Exercise goal: From the listing below, copy only the lines running from the line that contains "Given: Select shear" to the line that contains "Click the Tour", both included.
---- Data supplied
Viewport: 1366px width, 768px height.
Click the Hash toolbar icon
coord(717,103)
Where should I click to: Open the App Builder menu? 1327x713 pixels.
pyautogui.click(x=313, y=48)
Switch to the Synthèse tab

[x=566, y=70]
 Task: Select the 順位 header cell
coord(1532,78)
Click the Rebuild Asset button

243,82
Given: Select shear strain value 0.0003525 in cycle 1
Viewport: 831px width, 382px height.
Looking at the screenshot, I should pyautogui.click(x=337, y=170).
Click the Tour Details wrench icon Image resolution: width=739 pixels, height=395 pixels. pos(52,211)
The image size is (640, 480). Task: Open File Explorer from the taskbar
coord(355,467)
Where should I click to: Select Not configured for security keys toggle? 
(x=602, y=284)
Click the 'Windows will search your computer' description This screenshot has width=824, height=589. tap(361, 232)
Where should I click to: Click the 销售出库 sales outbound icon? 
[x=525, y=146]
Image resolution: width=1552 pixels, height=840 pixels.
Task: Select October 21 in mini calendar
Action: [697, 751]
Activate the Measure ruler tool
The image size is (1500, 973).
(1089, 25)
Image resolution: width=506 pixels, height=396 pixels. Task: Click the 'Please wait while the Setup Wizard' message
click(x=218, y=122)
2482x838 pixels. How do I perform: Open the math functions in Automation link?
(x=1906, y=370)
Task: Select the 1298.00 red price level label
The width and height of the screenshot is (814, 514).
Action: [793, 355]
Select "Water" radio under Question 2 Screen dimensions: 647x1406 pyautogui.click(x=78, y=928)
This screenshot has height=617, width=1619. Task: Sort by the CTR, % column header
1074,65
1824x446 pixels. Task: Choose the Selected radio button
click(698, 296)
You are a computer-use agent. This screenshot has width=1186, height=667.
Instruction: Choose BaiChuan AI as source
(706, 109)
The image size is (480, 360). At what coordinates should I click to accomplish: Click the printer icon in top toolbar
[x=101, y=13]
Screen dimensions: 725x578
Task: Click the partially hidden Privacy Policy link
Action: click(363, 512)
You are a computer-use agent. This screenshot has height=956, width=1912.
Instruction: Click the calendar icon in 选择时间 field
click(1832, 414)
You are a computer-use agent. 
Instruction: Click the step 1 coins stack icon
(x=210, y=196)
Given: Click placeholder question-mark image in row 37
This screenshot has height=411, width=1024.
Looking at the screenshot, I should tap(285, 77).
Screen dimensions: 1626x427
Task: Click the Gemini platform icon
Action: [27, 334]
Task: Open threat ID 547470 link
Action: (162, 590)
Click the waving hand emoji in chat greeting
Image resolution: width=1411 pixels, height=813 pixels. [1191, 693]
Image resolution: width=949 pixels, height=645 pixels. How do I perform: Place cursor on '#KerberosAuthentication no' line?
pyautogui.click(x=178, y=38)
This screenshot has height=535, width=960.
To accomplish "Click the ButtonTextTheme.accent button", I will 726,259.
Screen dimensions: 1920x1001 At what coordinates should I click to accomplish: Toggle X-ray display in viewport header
--------
Output:
Given: Select shear strain value 0.0003525 in cycle 1
Viewport: 831px width, 382px height.
Looking at the screenshot, I should pyautogui.click(x=337, y=170).
Click the Tour Details wrench icon Image resolution: width=739 pixels, height=395 pixels. pos(52,211)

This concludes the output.